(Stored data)
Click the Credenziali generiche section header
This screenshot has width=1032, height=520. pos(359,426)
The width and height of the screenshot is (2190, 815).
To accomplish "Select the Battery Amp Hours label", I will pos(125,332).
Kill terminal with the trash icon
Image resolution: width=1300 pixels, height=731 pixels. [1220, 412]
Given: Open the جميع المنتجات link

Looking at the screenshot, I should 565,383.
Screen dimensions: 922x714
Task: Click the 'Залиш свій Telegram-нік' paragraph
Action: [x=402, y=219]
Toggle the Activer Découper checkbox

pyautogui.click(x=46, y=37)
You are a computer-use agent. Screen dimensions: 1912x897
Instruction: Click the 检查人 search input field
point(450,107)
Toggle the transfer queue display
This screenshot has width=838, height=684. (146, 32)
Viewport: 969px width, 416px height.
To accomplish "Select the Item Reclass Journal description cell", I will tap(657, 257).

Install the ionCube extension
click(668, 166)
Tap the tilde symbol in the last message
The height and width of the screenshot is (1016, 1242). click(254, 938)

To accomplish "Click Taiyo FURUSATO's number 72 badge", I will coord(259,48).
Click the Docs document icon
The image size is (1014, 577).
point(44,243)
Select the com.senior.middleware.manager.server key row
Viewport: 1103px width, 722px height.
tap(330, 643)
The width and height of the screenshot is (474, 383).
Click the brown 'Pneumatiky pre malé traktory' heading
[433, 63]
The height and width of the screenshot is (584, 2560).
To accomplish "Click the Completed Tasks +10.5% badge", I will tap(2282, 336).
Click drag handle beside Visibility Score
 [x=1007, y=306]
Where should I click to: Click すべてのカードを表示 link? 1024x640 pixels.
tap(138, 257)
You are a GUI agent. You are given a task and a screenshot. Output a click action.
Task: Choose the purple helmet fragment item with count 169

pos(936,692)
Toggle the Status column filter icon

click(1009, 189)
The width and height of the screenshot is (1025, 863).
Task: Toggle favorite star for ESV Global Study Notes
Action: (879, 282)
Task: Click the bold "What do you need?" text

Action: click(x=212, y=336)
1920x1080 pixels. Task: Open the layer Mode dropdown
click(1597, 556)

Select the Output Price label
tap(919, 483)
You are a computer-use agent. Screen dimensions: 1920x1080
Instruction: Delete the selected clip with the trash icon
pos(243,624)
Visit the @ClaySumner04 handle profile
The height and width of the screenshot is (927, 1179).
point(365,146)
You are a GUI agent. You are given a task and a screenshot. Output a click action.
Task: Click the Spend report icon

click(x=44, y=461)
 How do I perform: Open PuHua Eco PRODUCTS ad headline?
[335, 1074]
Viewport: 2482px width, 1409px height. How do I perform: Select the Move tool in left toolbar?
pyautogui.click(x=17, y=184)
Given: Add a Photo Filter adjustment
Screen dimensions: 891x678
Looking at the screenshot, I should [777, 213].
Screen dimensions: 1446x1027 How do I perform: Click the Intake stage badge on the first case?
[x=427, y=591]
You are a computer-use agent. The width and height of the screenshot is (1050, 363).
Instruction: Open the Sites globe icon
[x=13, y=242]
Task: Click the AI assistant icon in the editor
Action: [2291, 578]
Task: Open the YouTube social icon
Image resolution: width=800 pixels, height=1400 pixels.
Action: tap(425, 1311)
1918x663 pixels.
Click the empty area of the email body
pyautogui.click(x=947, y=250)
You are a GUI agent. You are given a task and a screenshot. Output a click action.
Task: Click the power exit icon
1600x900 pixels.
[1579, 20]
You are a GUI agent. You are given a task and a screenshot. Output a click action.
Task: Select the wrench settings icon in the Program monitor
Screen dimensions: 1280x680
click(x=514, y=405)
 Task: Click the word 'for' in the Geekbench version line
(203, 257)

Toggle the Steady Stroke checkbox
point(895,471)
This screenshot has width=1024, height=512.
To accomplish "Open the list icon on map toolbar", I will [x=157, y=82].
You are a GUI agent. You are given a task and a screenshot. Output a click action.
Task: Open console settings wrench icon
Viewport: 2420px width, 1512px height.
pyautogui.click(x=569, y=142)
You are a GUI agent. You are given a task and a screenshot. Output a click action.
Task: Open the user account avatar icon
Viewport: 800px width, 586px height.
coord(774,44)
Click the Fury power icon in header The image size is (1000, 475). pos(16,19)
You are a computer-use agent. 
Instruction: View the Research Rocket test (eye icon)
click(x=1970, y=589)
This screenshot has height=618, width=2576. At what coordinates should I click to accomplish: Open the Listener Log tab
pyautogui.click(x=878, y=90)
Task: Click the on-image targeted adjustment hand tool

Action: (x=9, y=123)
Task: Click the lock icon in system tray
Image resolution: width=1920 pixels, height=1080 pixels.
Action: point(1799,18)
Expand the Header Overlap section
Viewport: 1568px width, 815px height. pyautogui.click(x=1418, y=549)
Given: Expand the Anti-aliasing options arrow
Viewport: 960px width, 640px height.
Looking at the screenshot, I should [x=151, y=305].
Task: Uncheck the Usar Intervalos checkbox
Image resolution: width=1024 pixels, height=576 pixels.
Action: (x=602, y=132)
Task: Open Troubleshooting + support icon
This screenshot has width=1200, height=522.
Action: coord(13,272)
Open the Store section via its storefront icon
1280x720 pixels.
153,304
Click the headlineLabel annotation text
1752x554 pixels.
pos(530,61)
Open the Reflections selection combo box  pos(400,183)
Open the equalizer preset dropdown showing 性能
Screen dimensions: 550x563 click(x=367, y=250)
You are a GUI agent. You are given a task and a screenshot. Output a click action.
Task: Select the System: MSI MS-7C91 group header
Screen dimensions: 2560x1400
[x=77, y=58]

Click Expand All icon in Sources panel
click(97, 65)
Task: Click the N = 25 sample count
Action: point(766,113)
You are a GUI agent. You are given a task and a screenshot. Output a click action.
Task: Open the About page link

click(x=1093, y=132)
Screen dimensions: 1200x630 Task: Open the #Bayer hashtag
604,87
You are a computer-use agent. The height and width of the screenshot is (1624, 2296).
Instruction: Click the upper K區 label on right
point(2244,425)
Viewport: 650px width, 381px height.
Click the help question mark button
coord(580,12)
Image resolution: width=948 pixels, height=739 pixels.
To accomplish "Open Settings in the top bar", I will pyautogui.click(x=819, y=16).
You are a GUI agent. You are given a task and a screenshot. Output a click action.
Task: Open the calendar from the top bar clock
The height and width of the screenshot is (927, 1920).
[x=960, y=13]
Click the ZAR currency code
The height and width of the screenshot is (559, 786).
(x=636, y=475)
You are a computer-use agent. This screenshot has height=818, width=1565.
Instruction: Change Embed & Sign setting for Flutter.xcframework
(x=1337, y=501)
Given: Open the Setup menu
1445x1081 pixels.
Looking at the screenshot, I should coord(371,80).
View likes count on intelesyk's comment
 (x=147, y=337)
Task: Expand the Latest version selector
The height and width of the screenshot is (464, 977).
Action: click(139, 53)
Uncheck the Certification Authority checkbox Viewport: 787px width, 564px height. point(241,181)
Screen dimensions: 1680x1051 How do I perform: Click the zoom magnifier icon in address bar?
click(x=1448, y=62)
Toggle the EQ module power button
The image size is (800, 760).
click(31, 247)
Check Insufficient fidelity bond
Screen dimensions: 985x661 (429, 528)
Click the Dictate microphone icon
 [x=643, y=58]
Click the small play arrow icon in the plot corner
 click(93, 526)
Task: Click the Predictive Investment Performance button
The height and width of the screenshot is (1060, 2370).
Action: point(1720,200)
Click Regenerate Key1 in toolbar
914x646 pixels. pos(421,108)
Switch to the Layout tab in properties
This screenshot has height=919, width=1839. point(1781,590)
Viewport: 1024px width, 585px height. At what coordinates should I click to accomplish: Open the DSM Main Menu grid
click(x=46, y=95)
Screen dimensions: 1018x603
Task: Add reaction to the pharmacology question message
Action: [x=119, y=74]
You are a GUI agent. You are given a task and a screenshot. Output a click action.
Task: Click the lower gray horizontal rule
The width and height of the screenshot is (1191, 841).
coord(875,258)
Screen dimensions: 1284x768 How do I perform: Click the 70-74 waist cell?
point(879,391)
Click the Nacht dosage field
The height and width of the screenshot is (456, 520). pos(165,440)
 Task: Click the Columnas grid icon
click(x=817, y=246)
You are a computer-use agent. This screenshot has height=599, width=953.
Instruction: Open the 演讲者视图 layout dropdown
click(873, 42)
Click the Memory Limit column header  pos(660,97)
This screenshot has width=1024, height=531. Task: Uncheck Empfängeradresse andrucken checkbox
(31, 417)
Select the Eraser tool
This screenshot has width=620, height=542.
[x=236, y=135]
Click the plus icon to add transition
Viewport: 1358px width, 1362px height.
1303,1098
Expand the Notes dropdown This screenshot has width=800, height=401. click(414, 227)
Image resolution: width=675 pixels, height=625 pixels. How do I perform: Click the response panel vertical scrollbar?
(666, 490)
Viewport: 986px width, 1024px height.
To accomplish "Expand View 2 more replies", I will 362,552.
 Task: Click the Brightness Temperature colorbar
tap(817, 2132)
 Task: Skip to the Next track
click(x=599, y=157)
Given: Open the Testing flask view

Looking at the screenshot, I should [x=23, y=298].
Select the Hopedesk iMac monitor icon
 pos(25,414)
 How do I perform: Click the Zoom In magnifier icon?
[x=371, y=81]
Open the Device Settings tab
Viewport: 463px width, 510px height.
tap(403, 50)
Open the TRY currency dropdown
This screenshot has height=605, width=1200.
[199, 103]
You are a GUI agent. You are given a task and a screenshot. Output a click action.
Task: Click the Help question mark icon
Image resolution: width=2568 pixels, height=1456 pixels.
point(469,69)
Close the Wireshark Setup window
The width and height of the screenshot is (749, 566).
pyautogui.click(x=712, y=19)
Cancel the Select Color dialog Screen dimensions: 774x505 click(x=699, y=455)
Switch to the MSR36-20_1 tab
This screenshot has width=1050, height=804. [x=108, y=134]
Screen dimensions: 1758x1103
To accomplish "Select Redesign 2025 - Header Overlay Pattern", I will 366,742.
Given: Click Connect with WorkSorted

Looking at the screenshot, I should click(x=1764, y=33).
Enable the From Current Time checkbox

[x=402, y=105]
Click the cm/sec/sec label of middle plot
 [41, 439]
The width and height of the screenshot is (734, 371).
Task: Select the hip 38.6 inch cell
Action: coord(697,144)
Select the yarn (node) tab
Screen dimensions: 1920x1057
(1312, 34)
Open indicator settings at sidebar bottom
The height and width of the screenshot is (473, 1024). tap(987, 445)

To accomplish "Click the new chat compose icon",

- The exercise -
Rewrite the records between the lines holding "Given: Open the Testing flask view" and "[x=402, y=105]", inclusive, changing "Wireshark" to "WinSCP" and leaving everything else as it is. Return only those lines.

- Response -
Given: Open the Testing flask view

Looking at the screenshot, I should [x=23, y=298].
Select the Hopedesk iMac monitor icon
 pos(25,414)
 How do I perform: Click the Zoom In magnifier icon?
[x=371, y=81]
Open the Device Settings tab
Viewport: 463px width, 510px height.
tap(403, 50)
Open the TRY currency dropdown
This screenshot has height=605, width=1200.
[199, 103]
You are a GUI agent. You are given a task and a screenshot. Output a click action.
Task: Click the Help question mark icon
Image resolution: width=2568 pixels, height=1456 pixels.
point(469,69)
Close the WinSCP Setup window
The width and height of the screenshot is (749, 566).
pyautogui.click(x=712, y=19)
Cancel the Select Color dialog Screen dimensions: 774x505 click(x=699, y=455)
Switch to the MSR36-20_1 tab
This screenshot has width=1050, height=804. [x=108, y=134]
Screen dimensions: 1758x1103
To accomplish "Select Redesign 2025 - Header Overlay Pattern", I will 366,742.
Given: Click Connect with WorkSorted

Looking at the screenshot, I should click(x=1764, y=33).
Enable the From Current Time checkbox

[x=402, y=105]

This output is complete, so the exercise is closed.